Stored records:
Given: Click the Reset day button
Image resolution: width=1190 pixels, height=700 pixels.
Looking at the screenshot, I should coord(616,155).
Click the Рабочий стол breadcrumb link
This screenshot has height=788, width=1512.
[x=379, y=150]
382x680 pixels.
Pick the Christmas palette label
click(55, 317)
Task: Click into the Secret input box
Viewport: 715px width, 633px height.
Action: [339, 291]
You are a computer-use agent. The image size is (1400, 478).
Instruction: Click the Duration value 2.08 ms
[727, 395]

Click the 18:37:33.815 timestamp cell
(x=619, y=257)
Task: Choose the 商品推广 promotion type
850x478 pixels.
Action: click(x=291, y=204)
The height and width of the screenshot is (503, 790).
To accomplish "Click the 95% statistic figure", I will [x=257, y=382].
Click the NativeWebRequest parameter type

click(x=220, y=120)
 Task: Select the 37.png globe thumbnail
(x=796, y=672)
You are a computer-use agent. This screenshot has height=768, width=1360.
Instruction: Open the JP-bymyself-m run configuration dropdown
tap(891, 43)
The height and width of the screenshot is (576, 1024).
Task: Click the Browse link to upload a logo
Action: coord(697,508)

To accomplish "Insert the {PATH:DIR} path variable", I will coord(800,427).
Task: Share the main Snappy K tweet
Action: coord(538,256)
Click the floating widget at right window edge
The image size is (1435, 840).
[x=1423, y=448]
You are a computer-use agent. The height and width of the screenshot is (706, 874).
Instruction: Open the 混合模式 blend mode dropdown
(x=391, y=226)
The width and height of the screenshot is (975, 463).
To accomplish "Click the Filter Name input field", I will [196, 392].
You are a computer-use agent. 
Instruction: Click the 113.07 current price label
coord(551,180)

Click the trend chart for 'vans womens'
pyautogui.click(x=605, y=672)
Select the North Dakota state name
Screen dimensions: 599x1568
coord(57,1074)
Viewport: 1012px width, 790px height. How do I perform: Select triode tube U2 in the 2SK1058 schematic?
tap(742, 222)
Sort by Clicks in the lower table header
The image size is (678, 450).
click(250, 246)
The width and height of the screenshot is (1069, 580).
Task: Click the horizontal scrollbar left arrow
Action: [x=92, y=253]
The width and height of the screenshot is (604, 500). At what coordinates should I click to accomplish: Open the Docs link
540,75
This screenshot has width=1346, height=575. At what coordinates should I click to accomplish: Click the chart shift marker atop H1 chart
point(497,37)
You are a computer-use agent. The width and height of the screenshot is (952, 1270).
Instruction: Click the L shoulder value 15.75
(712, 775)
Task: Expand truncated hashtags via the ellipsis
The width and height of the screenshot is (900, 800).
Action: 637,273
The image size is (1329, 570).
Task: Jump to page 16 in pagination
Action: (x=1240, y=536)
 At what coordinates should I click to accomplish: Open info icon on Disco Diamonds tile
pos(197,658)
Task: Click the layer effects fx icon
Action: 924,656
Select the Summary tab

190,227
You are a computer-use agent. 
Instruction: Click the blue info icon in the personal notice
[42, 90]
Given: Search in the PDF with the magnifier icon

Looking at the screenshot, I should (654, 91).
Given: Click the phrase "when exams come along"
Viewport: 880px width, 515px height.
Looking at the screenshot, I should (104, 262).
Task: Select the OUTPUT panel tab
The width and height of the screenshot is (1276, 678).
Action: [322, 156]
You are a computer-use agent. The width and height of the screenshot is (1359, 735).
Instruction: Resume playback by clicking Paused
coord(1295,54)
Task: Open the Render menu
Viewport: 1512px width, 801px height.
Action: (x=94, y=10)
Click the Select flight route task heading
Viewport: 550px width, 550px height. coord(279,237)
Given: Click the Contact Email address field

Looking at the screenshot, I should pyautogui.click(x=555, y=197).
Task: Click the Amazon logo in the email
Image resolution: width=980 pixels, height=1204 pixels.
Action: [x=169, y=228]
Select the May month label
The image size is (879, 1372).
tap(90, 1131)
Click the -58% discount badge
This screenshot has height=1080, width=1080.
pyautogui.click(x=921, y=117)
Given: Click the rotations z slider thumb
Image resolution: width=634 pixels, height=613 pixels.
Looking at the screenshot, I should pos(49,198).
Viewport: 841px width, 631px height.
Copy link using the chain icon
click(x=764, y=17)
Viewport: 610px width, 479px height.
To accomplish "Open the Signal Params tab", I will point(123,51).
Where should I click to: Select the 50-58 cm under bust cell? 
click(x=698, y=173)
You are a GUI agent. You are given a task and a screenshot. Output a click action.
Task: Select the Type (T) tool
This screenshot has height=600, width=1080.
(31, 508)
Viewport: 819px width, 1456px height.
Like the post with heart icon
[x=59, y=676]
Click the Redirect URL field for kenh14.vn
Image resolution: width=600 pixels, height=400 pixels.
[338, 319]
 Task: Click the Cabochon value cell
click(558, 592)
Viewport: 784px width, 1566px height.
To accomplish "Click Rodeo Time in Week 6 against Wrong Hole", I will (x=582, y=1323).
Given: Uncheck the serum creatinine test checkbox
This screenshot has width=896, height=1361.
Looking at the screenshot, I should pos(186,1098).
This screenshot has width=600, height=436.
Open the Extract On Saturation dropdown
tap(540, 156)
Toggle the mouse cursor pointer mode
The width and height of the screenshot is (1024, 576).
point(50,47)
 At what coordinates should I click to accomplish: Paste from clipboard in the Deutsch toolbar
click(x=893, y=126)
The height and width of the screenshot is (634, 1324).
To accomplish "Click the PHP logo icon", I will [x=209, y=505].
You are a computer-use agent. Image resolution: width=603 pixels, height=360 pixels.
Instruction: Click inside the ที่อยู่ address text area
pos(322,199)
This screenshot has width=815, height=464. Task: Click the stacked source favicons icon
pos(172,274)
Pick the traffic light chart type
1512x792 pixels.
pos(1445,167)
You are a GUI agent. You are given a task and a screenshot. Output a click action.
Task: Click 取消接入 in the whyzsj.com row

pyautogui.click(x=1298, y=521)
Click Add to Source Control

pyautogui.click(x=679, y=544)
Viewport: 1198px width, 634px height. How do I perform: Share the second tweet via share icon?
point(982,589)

What you have to do ::
List every line from the entries above in which "input" appears.

Task output ::
Task: Click into the Secret input box
To accomplish "Click the Filter Name input field", I will [196, 392].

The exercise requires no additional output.